If you want to be a master printer, then the answer is film, and a good scanner.
I still think the truly best black and white images are printed directly from film to the light sensitive paper. Of course there are many things that digital processing can do that you can't in the darkroom. So in many cases the digital output approach is better. But if a negative is easy to print I like the results better with an all analog process.
I still think the truly best black and white images are printed directly from film to the light sensitive paper. Of course there are many things that digital processing can do that you can't in the darkroom. So in many cases the digital output approach is better. But if a negative is easy to print I like the results better with an all analog process.
Like you, I certainly enjoy printing black and white in the darkroom, and I do it quite often.
I tried printing color in my darkroom a couple of times. Didn't work out too well for me and I haven't tried since. Still have some paper. But I do shoot color negative and slide film and scan. The very great majority of my color prints come from scanned slides and negatives which are then printed digitally. I love the choice of paper and the printer does a pretty good job.
I have always felt that the scanned slide looks better than my purely digital output, but I have never really studied it (usually have better things to do.) Though the way you hear people talk on these forums sometimes does makes you wonder. Does the output of the newer digital cameras really outdo what you can get from a well done medium format or 35mm color slide?
Not really the end of the world of course, just a silly idle thought.
The question was scanned slides vs digital camera. Darkroom printing wasn't one of the choices. I've made many fine prints in the darkroom. I prefer either alt process or inkjet now, mostly because of the papers available, as Philip has already mentioned, and the longer tonal range. However, if you like the results from darkroom printing then by all means enjoy it... it's a grand tradition.
Lenny
Does the output of the newer digital cameras really outdo what you can get from a well done medium format or 35mm color slide?
I'm purely talking about resolution here, but for an Epson inkjet printer there is very little visible difference between 300ppi and 720ppi (the max the drivers use, as far as I know).
But isn't color just one more form of resolution? Meaning in a 16x20 print the telephone pole would be 2 inches wide, or 2/20 or 10% of the horizontal resolution. From 8x10 film it's only a 2x enlargement, which means you need to scan at 600ppi to print at 300ppi anything more than that will be lost in the printing process (assuming the printer tops out at 300ppi for this example). To render the pole at 2" from a D800 printing 16x20 (which is using 30MP from the camera) your pole needs to be 600pixels across, which it is (6140 pixels across at that aspect ratio). It doesn't really matter that the image on the sensor is only 3mm, so long as the lens can resolve fine enough. So the digital image will have the same number of pixels sent to the printer. In theory each can have the same full range of colors as a scanned image. In reality the Bayer array prevents this, but a Foveon sensor doesn't.
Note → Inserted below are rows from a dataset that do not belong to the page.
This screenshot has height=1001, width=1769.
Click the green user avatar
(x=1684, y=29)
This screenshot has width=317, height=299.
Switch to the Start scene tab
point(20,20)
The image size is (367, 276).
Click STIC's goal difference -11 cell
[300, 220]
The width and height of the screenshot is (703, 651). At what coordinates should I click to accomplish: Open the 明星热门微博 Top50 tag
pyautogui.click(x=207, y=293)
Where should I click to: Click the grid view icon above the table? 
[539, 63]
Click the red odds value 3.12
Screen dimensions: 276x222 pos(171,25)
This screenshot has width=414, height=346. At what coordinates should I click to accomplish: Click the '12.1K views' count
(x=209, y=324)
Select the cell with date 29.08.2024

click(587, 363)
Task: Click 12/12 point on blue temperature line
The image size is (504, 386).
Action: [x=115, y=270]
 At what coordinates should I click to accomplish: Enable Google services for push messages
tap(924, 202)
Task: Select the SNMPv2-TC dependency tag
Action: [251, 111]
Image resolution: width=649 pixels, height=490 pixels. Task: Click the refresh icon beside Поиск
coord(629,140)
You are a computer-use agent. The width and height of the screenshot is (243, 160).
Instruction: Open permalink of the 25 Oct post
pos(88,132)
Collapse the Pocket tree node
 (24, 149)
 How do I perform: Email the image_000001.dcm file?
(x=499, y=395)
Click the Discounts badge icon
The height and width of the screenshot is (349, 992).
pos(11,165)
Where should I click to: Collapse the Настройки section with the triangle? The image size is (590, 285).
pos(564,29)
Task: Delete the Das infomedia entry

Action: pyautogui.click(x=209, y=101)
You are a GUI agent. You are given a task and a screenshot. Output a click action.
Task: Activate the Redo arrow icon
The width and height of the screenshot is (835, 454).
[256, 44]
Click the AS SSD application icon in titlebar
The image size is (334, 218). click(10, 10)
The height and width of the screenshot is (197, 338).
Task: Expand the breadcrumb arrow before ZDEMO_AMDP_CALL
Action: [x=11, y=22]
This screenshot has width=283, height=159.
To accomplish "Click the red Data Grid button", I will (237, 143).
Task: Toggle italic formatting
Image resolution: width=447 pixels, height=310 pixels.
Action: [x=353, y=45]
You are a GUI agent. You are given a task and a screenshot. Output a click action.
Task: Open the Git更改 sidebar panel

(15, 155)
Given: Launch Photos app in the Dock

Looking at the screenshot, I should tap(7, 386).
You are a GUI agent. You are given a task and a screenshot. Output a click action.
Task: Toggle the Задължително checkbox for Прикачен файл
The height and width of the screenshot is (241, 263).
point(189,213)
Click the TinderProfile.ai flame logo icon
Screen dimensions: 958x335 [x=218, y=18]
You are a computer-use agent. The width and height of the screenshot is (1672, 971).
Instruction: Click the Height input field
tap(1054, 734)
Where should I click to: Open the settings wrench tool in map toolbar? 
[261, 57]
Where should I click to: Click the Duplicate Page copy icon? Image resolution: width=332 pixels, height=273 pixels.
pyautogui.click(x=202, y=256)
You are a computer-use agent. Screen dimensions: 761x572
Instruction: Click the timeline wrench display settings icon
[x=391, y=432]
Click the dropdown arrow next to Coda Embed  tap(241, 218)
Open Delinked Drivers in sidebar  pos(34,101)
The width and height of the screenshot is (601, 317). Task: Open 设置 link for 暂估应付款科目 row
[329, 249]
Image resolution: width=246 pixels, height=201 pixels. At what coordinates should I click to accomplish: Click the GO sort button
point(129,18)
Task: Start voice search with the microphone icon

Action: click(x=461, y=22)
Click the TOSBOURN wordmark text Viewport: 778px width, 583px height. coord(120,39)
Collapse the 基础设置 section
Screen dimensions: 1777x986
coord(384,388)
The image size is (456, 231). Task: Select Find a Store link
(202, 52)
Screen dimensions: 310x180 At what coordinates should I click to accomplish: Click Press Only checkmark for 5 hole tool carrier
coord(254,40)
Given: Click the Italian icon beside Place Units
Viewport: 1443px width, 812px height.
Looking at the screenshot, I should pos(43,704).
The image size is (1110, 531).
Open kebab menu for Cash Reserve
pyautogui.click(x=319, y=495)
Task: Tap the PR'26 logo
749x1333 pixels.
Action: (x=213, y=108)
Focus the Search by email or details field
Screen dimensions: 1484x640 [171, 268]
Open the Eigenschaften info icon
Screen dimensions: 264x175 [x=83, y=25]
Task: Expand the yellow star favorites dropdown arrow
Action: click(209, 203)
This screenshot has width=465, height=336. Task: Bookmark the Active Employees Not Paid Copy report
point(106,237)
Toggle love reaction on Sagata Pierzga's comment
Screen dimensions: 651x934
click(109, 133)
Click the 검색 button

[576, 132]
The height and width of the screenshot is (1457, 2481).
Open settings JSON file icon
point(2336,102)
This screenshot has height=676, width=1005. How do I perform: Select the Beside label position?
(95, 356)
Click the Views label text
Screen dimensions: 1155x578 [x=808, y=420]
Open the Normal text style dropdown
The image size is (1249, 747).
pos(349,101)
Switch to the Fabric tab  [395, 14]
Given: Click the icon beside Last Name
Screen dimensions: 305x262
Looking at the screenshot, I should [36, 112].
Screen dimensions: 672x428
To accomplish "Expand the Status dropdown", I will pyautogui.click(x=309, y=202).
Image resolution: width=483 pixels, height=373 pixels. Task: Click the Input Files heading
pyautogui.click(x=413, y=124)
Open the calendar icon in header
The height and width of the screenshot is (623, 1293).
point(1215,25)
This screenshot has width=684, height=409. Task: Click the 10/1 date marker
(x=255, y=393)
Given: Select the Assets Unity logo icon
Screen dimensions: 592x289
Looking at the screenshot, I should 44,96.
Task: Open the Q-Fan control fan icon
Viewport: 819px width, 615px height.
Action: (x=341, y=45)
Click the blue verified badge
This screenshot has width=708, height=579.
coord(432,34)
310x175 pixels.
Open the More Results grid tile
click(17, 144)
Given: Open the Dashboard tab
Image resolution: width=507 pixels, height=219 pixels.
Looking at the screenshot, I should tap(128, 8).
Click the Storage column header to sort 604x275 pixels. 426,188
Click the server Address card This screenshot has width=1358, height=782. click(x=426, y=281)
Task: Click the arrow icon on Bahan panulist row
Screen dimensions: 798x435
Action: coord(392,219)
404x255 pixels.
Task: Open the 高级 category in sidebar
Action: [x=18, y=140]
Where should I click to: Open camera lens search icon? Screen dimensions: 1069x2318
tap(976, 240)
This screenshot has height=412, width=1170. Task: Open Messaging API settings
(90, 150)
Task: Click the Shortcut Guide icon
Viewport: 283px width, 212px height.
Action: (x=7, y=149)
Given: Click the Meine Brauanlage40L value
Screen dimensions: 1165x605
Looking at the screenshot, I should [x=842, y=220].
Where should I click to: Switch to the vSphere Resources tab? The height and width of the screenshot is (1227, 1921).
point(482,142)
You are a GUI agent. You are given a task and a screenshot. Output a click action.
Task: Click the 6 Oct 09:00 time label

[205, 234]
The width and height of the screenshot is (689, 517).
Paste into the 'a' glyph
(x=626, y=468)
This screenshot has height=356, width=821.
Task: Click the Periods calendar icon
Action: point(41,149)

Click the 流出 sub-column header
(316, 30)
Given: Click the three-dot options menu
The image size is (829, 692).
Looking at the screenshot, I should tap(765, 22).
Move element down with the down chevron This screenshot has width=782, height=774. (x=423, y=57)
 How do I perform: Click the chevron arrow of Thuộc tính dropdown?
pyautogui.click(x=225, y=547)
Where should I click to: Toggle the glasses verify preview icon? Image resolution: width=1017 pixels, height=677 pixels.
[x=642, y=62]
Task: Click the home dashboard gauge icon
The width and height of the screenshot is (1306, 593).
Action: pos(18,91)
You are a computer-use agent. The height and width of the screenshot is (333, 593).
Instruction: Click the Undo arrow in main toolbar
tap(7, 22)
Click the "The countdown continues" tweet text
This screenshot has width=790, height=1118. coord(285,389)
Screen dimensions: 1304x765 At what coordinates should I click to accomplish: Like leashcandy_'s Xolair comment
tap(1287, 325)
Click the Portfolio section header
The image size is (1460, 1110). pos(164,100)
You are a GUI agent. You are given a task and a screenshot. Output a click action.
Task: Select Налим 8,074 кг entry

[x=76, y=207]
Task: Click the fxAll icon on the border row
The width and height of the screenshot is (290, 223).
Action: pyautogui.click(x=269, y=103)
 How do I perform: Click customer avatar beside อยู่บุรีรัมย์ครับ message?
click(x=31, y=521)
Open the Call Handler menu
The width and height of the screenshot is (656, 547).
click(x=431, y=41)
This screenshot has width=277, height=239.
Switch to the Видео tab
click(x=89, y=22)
Note, I used the 8x10 size of the pole from your example, but in the 4x5 example the pole would be 1/2" not 1/4".
I would expect the same results you found. I thing film has an inherent resolution due to the grain and structure. My guess is the 6x7 enlarged to 40" well exceeded that. Even scanned at 8000ppi you just run out of information captured.
I think a more realistic test for me is to pick the output size, say 20x24 or 16x20, and then make the best prints you can from each of the formats. I've done that comparing scanned 5x7 to the D800 and upto 16x20 it's really close.
If I may, another reason for my question is this; am I not losing image information in the scan process?
I have always understood that the more steps there are between the capture and the print, more and more image detail and information becomes lost. It is for that reason that i spend the time aligning my enlarger, and I use the best enlarging lens, at the best aperture. But in the scanning process I do not have as much control of this.